Saturday, December 18, 2010

Rand at Christmastime

(News-Herald, December 16) Ayn Rand has been experiencing a sort of revival in popularity which, given the current currents in politics and culture, is not surprising. In all the twentieth century, there may be no other writer who so clearly distilled the demand that the whiners shut up, the sob stories dry up, and the strong individuals stand up.
Some of her observations can seem pretty pointed these days. For instance, her view of charity was that a society that values charity will end up rewarding people for being the most compelling and sad failures, rather than rewarding folks for success. Anyone who ever railed against the welfare state knows exactly what she was talking about.
There is appeal in Rand’s view of the world.
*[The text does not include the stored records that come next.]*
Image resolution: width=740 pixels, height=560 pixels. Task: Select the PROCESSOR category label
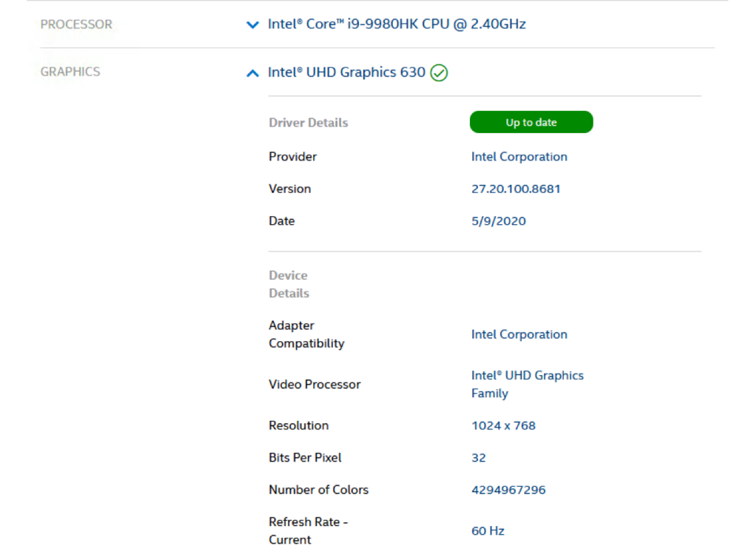(x=76, y=24)
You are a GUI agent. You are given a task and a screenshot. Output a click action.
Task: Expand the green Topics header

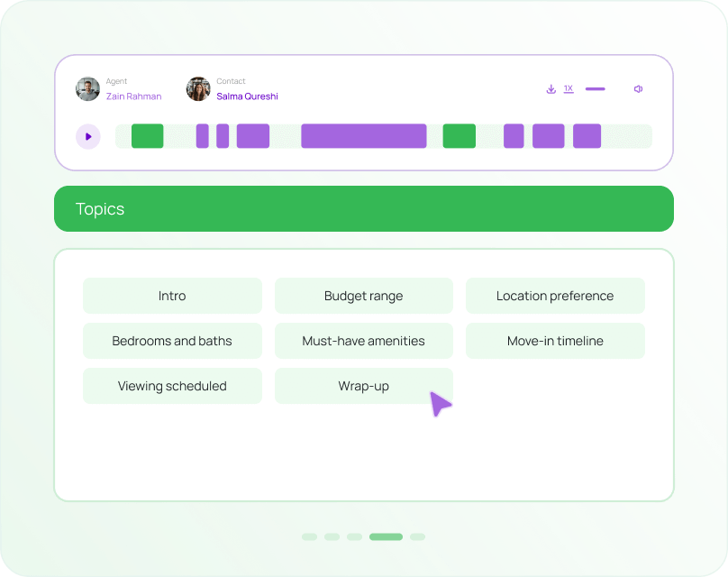point(364,209)
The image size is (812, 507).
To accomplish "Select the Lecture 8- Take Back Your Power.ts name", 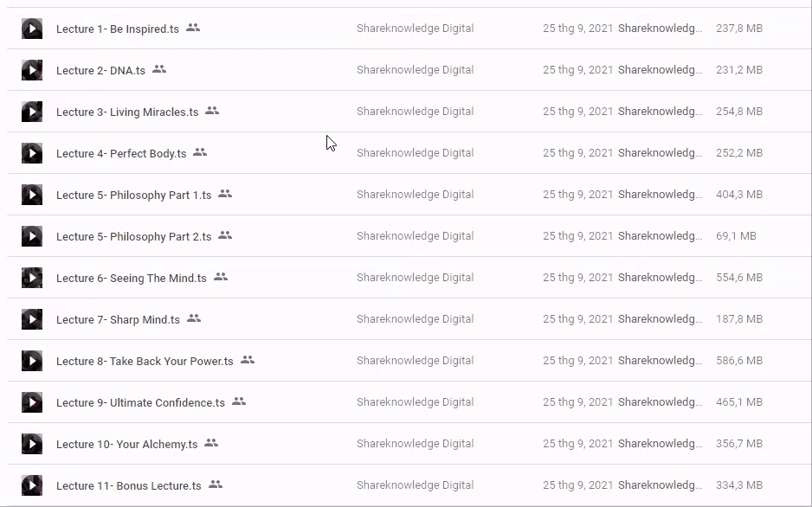I will coord(145,361).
Her philosophy of Objectivism was based in the belief that there is one absolute truth, one set and unchanging world, and that reason was the only way to perceive it.
In her breadbox-sized masterwork Atlas Shrugged she wrote, “There are two sides to every issue. One side is right and the other is wrong, but the middle is always evil." When an interviewer for Playboy asked her, “Isn't this a rather black-and-white set of values?” she replied, “It most certainly is.”
In Rand’s world there is only good and evil, and no excuse for choosing anything but the good.
For Rand, the worst evils were committed in the name of collectivism, the notion that the needs of the many can ever outweigh the needs of the few. Government was at its worst when demanding sacrifice, forcibly taking money and resources away from those who had rightfully earned them. For Rand, there was no greater good than the individual’s pursuit of his own self-interest. Rand didn’t consider selfishness okay—she considered it the only way to live a rational and moral life.
Her world, as laid out in Atlas Shrugged, is one in which great and brilliant men build and create, while the small, weak, puny scavengers that make up the rest of the population live off the sweat of the great few.
It is hard not to see some of Rand’s philosophy as a reflection of her experience. She lived through the Russian Revolution and the rise of Communism, and that’s enough to make anyone leery of governments that ask for a few pints of blood so as to help the greater good.
She liked capitalism and reason, and she was adept at creating quotes in their honor. “Wealth is the product of man’s capacity to think.” And “The man who speaks to you of sacrifice is speaking of slaves and masters, and intends to be the master.”
Libertarians might like “The question isn’t who is going to let me; it’s who is going to stop me.” But Rand didn’t like Libertarians. And while some people of faith might find Rand’s absolutes appealing, Rand was an unwavering atheist who saw religion as one more attempt to rob individuals of their free will.
By the 1960’s she was noted for a variety of controversial positions. She supported abortion rights, opposed the draft (but also opposed draft dodgers), backed Barry Goldwater for President, said that European conquest of Native Americans was just. In 1964, she wrote the essay “The Virtue of Selfishness.”
One oft-repeated quote is “I swear by my life and my love of it that I will never live for the sake of another man, nor ask another man to live for mine.” It sounds appealing, but not even Rand could manage to live by it in her own messy personal life. Later in her life, Rand took Nathaniel Branden as a lover, with the consent of her own husband and his wife. She set him up in business as the keeper of an early think tank devoted to her own philosophy (by this time she considered herself on par with Aristotle). Dissent and disagreement with Rand were frowned on, and when her lover moved on to yet another extramarital entanglement, Rand closed the institute and denounced Branden; he apologized for perpetuating a cult.
None of this has entirely healed. Branden’s wife still has a website presenting her side of the story for all the internet to see. The Ayn Rand Institute’s biography simply omits the Brandens and their work.
Why bring up Rand now, in a season that celebrates everything that she considered evil and wrong? Perhaps for a change of pace. Or perhaps to ask the people who do celebrate this season and yet revere her ideas… why?

1 comment:

Anonymous said...

I like your final question. "WHY?"

I didn't have a problem with Rand until I actually read some of her work. Her glorification of Rape and her support for oppressing the disenfranchised made me feel appalled, and made me question the judgement of the people I knew who loved Rand or her objectivism.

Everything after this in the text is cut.